**What is being asked**:
Could you print the stretch of lines below from the one with "Close the Settings editor tab" through the one with "Viewport: 351px width, 249px height.", exactly as they stand and without any pictures?

**Data records**:

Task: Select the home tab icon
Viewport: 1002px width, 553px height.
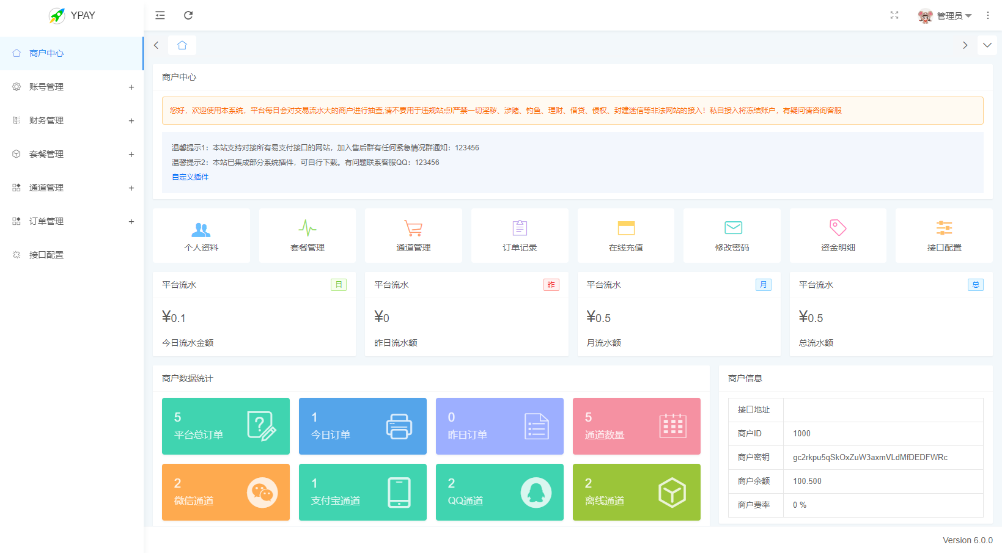Action: pos(182,45)
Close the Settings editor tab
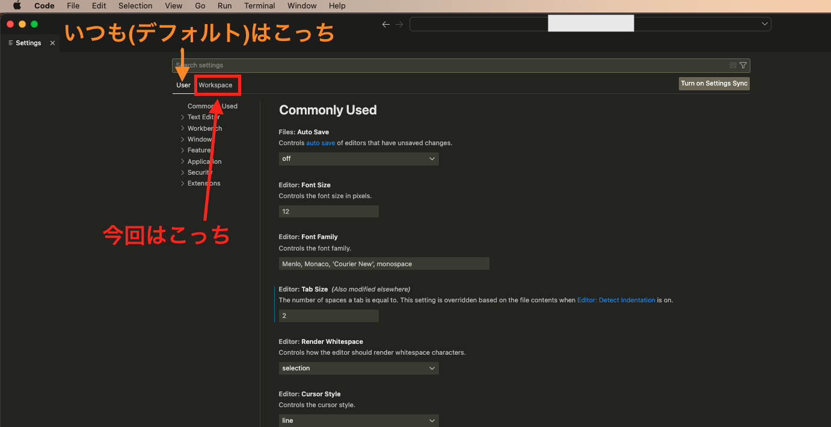 [52, 43]
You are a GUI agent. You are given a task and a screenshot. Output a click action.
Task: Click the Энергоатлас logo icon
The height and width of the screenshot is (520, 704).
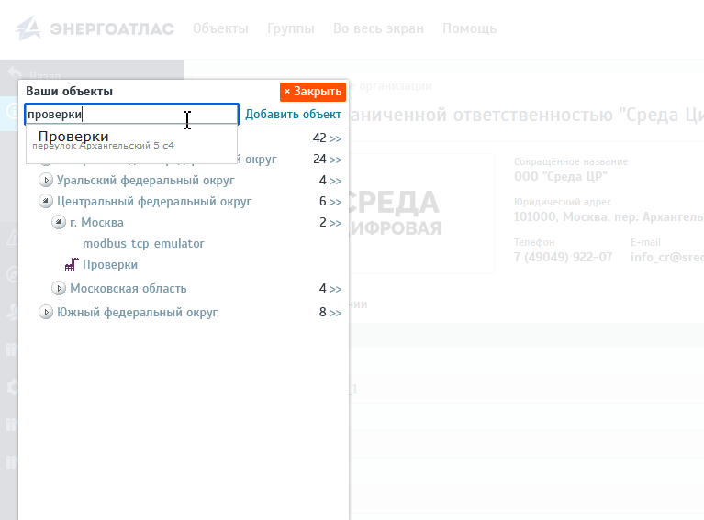click(30, 28)
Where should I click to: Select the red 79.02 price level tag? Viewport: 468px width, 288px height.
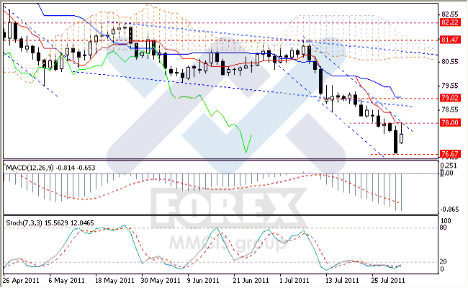(449, 97)
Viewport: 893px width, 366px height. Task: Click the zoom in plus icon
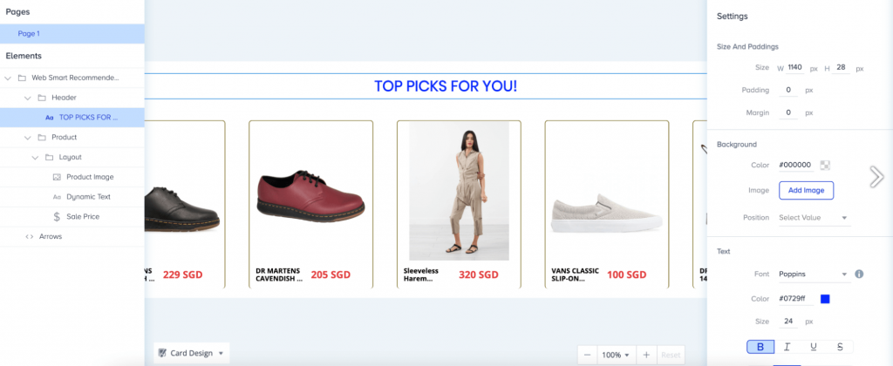tap(645, 355)
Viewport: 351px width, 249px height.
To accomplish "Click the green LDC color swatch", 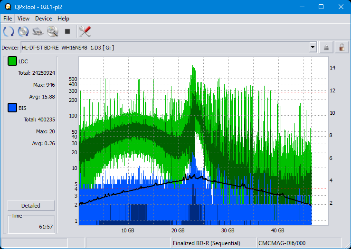I will coord(12,61).
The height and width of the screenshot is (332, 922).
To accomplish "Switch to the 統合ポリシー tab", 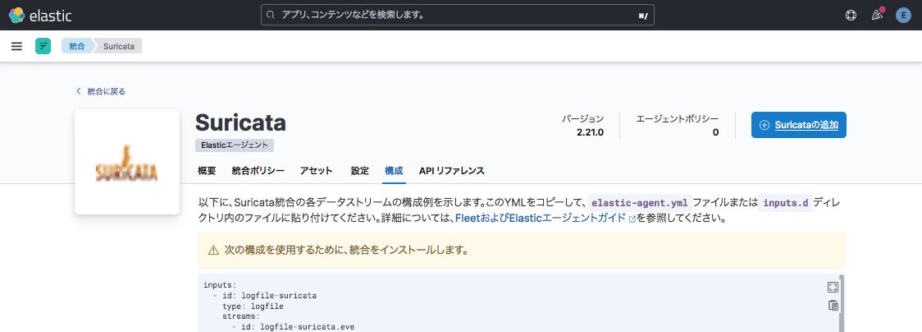I will (x=258, y=171).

**Exercise result**:
Close the Settings editor tab
 [52, 43]
You are a GUI agent. You are given a task and a screenshot. Output a click action.
Task: Click the Энергоатлас logo icon
The height and width of the screenshot is (520, 704).
click(30, 28)
Where should I click to: Select the red 79.02 price level tag? Viewport: 468px width, 288px height.
(449, 97)
Viewport: 893px width, 366px height. Task: Click the zoom in plus icon
tap(645, 355)
Viewport: 351px width, 249px height.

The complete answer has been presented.